A fairytale night in Peterborough for the Labour Party then. You must know the fairytale? The one with the woman who goes to jail for perjury, refuses to quit, has to be forcibly kicked out, then the hero rides in and saves the day with only the absolute bare minimum of antisemitic controversy?
Alright so it’s not exactly a classic, but it had its moments. The smile on the now-Labour MP Lisa Forbes’ face when she wandered onto the stage in a large Peterborough Conference Centre at 2am, 10 paces behind a giant Tickle Me Elmo, is the moment one imagines she’ll cling to.
Not the one approximately three minutes later, when she was gravely talking to the TV news cameras about the “lessons I’ve learned”, from accidentally liking a post on Facebook about Theresa May’s “Zionist slave master agenda”.
(Before they inevitably call me up, I should add that she and her party are desperately trying to make clear she was only liking the video, not its antisemitic preamble, the video being of Muslims praying in solidarity with Christchurch. She, in her own gentle nod to Muralgate, hadn’t seen the bit about Zionism. No one ever does.
If it does one day turn out that a shapeshifting shadowy cabal has been controlling the earth, there’ll be no more damning evidence against them than the fact that they were clearly able to render negative comments about themselves invisible on Facebook.
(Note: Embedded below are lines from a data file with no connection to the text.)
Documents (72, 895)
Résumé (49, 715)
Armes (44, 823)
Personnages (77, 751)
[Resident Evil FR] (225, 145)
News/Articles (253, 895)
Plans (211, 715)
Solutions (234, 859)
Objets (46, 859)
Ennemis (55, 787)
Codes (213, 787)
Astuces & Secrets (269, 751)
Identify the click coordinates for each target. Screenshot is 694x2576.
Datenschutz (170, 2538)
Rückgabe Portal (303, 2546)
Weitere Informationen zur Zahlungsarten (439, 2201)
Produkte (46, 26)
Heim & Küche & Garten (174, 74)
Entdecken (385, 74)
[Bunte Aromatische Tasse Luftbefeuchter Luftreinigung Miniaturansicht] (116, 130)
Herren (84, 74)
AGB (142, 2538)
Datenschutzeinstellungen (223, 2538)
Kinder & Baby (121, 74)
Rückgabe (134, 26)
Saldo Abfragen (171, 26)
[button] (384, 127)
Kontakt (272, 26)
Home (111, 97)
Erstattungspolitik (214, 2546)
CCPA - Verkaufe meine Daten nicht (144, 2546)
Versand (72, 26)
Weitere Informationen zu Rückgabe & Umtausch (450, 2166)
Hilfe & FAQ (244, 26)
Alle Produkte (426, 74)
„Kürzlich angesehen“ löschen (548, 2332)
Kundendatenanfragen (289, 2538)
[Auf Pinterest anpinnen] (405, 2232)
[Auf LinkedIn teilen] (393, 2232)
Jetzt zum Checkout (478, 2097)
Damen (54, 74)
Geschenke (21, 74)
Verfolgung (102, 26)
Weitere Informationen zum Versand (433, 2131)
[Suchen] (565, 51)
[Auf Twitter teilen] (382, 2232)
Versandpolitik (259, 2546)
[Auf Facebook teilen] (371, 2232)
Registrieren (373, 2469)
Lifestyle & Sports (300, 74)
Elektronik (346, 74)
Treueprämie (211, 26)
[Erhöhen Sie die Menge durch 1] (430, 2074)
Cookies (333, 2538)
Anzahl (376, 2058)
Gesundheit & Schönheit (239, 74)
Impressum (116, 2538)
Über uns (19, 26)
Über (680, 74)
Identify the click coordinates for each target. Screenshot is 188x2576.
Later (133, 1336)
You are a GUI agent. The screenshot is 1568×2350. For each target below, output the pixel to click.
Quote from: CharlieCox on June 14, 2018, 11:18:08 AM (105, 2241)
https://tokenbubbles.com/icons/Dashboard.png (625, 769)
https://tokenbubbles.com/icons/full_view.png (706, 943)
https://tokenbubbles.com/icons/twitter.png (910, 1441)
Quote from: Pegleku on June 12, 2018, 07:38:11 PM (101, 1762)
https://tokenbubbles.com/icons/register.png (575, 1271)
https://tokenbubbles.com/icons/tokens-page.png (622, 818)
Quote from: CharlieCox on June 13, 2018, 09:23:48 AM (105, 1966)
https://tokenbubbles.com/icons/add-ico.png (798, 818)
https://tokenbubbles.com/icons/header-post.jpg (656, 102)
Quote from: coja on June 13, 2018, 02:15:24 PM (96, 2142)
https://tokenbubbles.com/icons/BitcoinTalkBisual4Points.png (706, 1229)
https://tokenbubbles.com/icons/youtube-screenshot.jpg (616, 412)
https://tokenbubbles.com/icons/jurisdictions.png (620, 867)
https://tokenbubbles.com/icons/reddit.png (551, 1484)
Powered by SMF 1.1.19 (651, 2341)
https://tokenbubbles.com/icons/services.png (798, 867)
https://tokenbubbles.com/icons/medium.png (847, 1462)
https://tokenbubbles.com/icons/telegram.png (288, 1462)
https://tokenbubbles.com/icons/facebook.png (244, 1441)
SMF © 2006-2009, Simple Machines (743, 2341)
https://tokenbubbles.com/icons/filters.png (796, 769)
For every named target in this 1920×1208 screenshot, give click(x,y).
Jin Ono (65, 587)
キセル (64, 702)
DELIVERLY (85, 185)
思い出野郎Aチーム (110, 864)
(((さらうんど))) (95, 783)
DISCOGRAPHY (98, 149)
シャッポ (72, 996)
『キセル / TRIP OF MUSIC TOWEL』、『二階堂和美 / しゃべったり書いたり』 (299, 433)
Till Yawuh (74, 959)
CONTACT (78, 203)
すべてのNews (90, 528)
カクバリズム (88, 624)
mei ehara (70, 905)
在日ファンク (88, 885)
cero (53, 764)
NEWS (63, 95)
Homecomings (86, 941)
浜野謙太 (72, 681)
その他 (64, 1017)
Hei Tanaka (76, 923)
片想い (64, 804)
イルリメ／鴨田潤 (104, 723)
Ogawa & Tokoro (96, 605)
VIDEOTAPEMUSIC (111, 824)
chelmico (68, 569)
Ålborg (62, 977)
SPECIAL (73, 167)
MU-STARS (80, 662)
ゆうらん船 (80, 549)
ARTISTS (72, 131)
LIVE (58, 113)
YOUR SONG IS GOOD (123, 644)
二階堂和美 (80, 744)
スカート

They’re there. They’re always there. But people just don’t see them.)
Another thing you just don’t see these days, believe it or not, is Nigel Farage. There is barely a conference centre anywhere in the country that hasn’t been lucky enough to be lied to at booming volume by Nigel Farage at some point in the last two months, but on Thursday night he slipped in and out like a cat-burgling Trappist monk.
Scarcely a word was uttered. When the betting markets had the Brexit Party at 1/10 to win in Peterborough two days ago, the key question had been why had he not stood himself? But Nigel knew better, and so did the voters. “Secret Millionaire” Mike Greene was meant to run away with it. In the end he ran 800 votes short. He’s said he’ll fight again. No word from the Brexit Party’s other secret millionaires just yet. One suspects it’ll stay that way.
What does Labour holding on to this key, Brexit-loving marginal tell us? Only that there’s little such thing as a marginal anymore. In the 2017 election, Labour and Conservative got 48 and 46 per cent of the vote each in Peterborough. Two years later and it’s 31 for Labour, 29 for the Brexit Party, 21 for the Conservatives, 12 for the Liberal Democrats and 2 for the Greens.
What that adds up to is a whole world of chaos, and the clear message to the candidates in the Tory leadership contest that priority number one is to steal Nigel Farage’s lunch back. That means one thing – out on 31 October, deal or no deal.
It sets the scene perfectly for the next few weeks ahead. When the next prime minister of the UK will be chosen by a small cabal of reactionary pensioners, whose primary concern will be who can be most relied upon not to bottle it when it finally comes to hammering everybody’s livelihoods and living standards, to cripple the country in the final service of a fantasy project that was a lie from its first breath to its last. What larks.